For one brief, wild moment in 2012, Jeremy Lin was the most talked-about athlete in the world.
Over a handful of games with the New York Knicks, he went from being an unknown player struggling to escape the NBA’s D-League to an unstoppable basketball force.
Now, at age 30, Lin remains a free agent and is struggling with the knowledge that he is close to the end of his career.
Photo: Chien Jung-fong, Taipei Times
“Rock bottom just seems to keep getting more and more rock bottom for me,” Lin told a church in New Taipei City’s Xindian District (新店) on Sunday. “Free agency has been tough, because I feel like in some ways the NBA’s kind of given up on me.”
It feels surprising for a player who just won a championship with the Toronto Raptors to make such an admission until you look at the context.
Lin was a bit player in Toronto and has not been a regular starter for years. It is understandable that he does not feel like he “really earned” his championship ring given his limited playing time.
It is also likely that these words are coming from someone whose entire career will be overshadowed by a handful of weeks during which he was untouchable and unstoppable on the court.
That story — labeled “Linsanity” — started on a couch.
Claimed by the Knicks in late 2011 after a short stint with the Golden State Warriors, Lin spent some time with the team’s D-League affiliation before being plugged into the lineup after injuries struck other players.
Having no idea how long his time in New York would last, Lin stayed in his brother’s apartment.
Slotted into the starting rotation due to the team’s lack of options, Lin’s out-of-nowhere production sparked something with the Knicks, who suddenly went on an improbable winning streak.
The numbers were ridiculous. The Knicks went 7-0 in Lin’s first seven starts at point guard. He scored 136 total points in his first five games, a sequence of victories highlighted by a game-winning three-pointer over the Raptors.
The Knicks had found something unexpected in Lin and they ended up going 9-3 with him as a starter heading into the All-Star break in 2012.
Lin was a phenomenon. He made the cover of Sports Illustrated two weeks in a row. His underdog story made him a worldwide sensation.
Only the fourth Asian-American player in NBA history, his success was rightfully seen as inspirational.
While he had to know that Linsanity was never going to last forever, Lin probably had aspirations that he could at least establish himself as a star player.
That never happened. Lin’s 2011-2012 season ended in a knee injury and the Knicks were eliminated in the first round of the playoffs without him.
The Knicks opted to let him leave for the Houston Rockets, who offered him more money, and Lin has now played for eight NBA teams. He has never made an All-Star team.
By the time he landed in Toronto, it was clear that he was no longer a full-time player.

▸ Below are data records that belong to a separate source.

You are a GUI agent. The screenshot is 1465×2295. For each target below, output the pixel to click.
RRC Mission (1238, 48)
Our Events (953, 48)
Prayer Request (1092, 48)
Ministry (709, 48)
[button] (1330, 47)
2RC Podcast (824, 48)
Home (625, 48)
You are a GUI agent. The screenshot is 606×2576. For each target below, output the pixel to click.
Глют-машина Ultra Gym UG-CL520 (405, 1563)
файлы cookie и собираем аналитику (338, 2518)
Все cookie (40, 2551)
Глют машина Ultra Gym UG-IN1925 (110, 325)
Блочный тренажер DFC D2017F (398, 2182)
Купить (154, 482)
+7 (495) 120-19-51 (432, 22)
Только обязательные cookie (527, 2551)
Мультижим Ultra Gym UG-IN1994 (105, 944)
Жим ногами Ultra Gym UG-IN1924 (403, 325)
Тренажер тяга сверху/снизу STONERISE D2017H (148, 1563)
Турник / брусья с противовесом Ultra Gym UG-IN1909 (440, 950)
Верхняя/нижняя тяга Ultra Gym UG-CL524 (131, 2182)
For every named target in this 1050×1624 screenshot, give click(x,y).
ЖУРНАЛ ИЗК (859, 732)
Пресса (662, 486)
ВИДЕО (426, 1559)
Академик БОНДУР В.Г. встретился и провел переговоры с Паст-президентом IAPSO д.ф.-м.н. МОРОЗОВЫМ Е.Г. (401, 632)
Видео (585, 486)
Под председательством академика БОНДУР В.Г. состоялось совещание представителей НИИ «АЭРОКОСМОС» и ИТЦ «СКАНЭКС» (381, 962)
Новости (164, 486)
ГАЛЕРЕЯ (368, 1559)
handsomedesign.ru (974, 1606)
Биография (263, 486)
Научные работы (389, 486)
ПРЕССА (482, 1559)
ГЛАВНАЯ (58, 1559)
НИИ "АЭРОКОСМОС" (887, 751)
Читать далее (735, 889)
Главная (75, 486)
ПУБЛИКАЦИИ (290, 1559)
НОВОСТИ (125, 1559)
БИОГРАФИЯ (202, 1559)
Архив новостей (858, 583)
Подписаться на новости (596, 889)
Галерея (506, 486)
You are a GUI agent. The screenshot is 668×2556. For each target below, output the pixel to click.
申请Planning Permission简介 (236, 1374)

It might feel like Lin’s career has been a failure, but that is only if you look at it in the context of Linsanity being some sort of repeatable feat rather than an event that was noteworthy because it was so inexplicable.
Lin was never going to be an all-time great. All-time great players do not tend to go undrafted and are not thrown into starting roles by teams out of sheer desperation.
What Lin ended up being was a very good player who has managed to stay in the league for nine seasons despite being completely overlooked at the start of his career.
Along the way he has earned US$65 million on the court, become a role model around the world and is the first Asian-American player to win an NBA championship.
His story remains one of the most remarkable ones in basketball history and not just as a one-season wonder.
Lin cannot be blamed for not quite seeing it that way. Players find themselves looking at the end of their careers at ages when most people have barely started theirs.
Basketball mortality is a painful thing even for those rare greats who leave on their own terms.
Then again, it is not quite over yet. If he wants, Lin will probably get a shot to latch onto another NBA team, although it will be as a veteran player coming off the bench.
It would not be the most glamorous end to a career, but that is also par for the course in this business.
One thing is for certain: He will not experience anything like Linsanity ever again, but that is only because nobody else has, either.